07 October 2008

Note to Self: C.Y.A.

I want to do a good job, I really do. But it seems like the universe wants to chip away at my motivation until there is nothing left. The year began with promise, smaller classes with kids who were behaved enough so that I could build on that and move on to the real business of teaching. After three weeks, I got several more students, who are, for lack of a better term, unclassified special needs students. I can work with the kids who are academically behind, but the kids who don’t know how to behave are a different story. I have already talked to and met the parents of the most difficult students, and while a couple of them are showing some improvement, the ones I had the most trouble with have not improved at all.

I have two choices: I can continue to invest time, effort, more discipline, whatever I have, into these kids, into trying to get to know them and understand them in the hopes that I will somehow reach them and motivate them. Or I can put the time into carefully documenting all the bad behavior and the lack of work, making sure to give copies of everything to the principal, the assistant principal, the counselors, the parents.

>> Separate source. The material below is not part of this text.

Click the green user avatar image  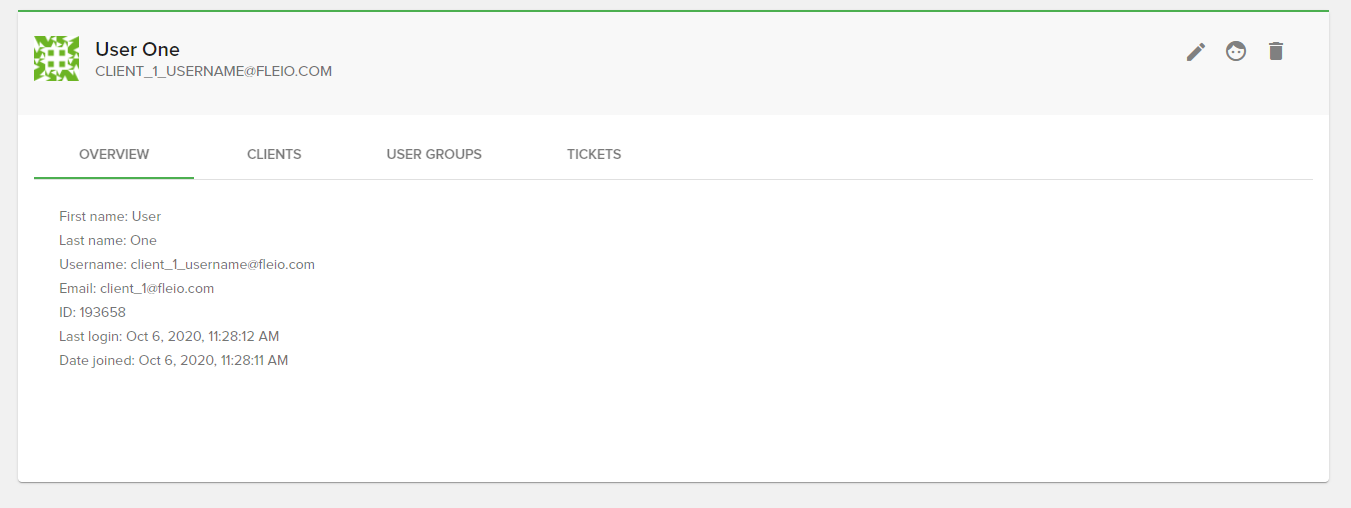[56, 58]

Now that I am going to be rated on my students’ performance on their standardized tests, I am obviously going to chose the second option. There’s no time for actual interest in the problem kids, no time for actual interest in any of the kids. It has been reduced to a numbers game, one I have to play.

The idea of saying to hell with real teaching and plunging full-time into test prep is very, very tempting. It doesn’t matter if the kids learn; it matters that they are able to take tests.

5 comments:

Tracey said...

I am right there with you! I have the same issues. Yes, very frustrating...I wish I could go back to teaching...and not worring about the 1 BIG TEST of the year.

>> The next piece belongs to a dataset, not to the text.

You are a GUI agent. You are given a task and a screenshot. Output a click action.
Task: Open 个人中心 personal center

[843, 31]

17 (really 15) more years said...

Really- what choice do you have? I am so sick and tired of CYA education, tired of the endless mounds of paperwork to document, instead of doing what really matters- tweak lesson plans,and give the kids valuable feedback on reports and projects.

This is the BloomKleinGarten legacy of mayoral control.

Anonymous said...

You are right, CYA, and test prep because the principal is not going to look at your documentation, sorry to say, because his bonus is much more important. And, in the documentation, you must also some type of intervention, so more paperwork.

Test prep your ass off, call these parents and report them to the principal if need be. The first marking period is almost over. Let these parents know that because there has been little improvement since you last met with them, you will have to reflect that fact in their report card grade.

Schoolgal

Anonymous said...

great post and great blog.

coupling a testing grade (where the growth is measured... and thus where you as a teacher are assessed!) with behavior problems are certainly a challenge. it's really great to see veteran teachers who haven't left the inner-city for the leafy suburbs.